** Opening DATA RECORDS block **
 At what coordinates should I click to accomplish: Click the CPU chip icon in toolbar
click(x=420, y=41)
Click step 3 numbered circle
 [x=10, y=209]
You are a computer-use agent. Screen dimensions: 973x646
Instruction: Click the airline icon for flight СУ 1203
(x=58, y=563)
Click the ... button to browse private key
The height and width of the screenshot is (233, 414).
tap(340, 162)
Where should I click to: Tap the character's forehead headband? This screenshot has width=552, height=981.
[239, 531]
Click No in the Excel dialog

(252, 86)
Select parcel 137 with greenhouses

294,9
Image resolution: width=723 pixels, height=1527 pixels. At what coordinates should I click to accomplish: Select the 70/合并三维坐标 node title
** Closing DATA RECORDS block **
** Opening DATA RECORDS block **
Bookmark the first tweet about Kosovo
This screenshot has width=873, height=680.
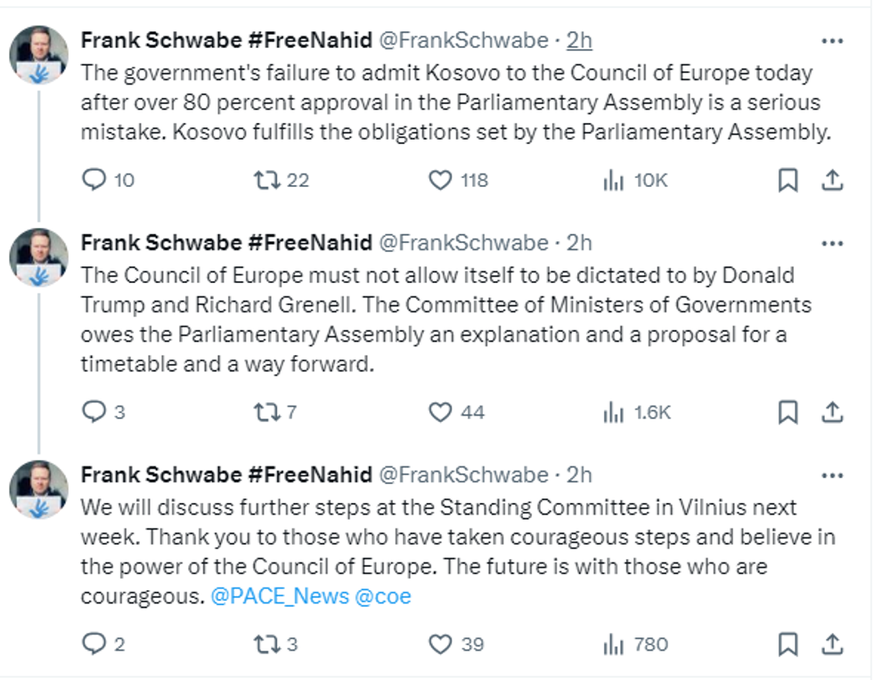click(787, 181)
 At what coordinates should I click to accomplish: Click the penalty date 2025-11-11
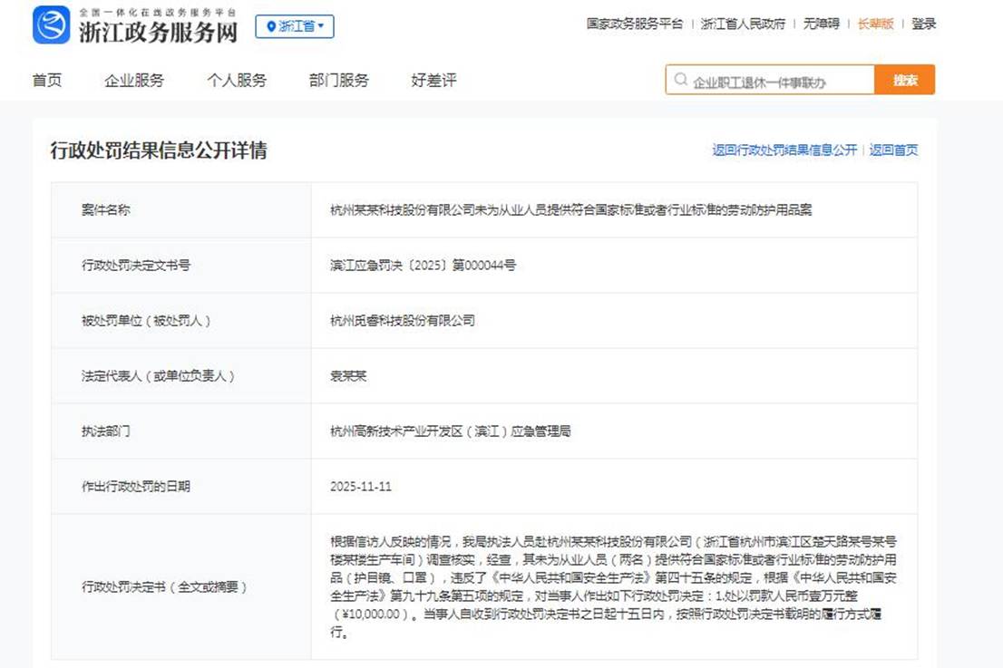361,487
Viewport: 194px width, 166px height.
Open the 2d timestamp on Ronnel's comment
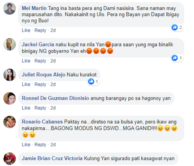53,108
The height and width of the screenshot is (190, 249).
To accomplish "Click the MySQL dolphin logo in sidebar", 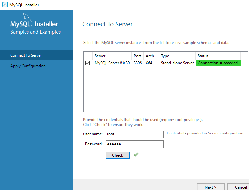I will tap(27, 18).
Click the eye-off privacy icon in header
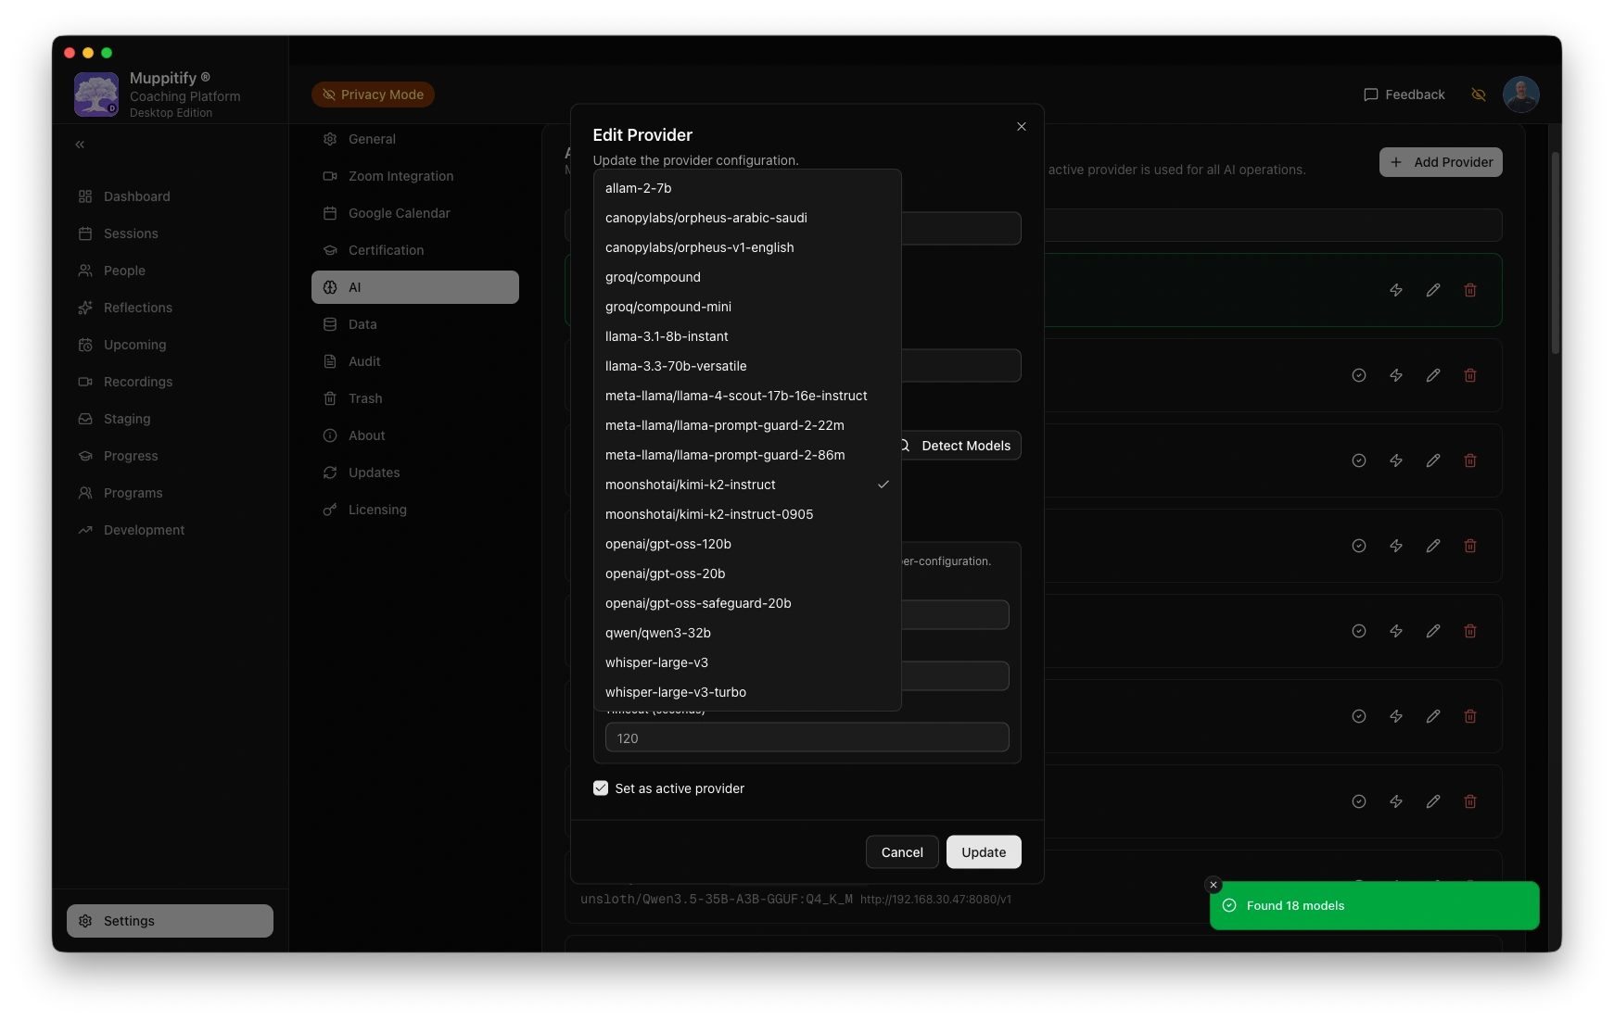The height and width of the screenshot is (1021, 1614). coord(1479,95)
** Closing DATA RECORDS block **
** Opening DATA RECORDS block **
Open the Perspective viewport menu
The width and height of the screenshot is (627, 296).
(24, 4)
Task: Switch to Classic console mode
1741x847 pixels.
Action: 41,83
** Closing DATA RECORDS block **
**WHAT IS REQUIRED**
The range runs from the line above containing "Where should I" to the line containing "Image resolution: width=723", inclusive. Restate those lines word for word and no others.

**EXERCISE RESULT**
Where should I click to: Tap the character's forehead headband? This screenshot has width=552, height=981.
[239, 531]
Click No in the Excel dialog

(252, 86)
Select parcel 137 with greenhouses

294,9
Image resolution: width=723 pixels, height=1527 pixels. At what coordinates should I click to accomplish: Select the 70/合并三维坐标 node title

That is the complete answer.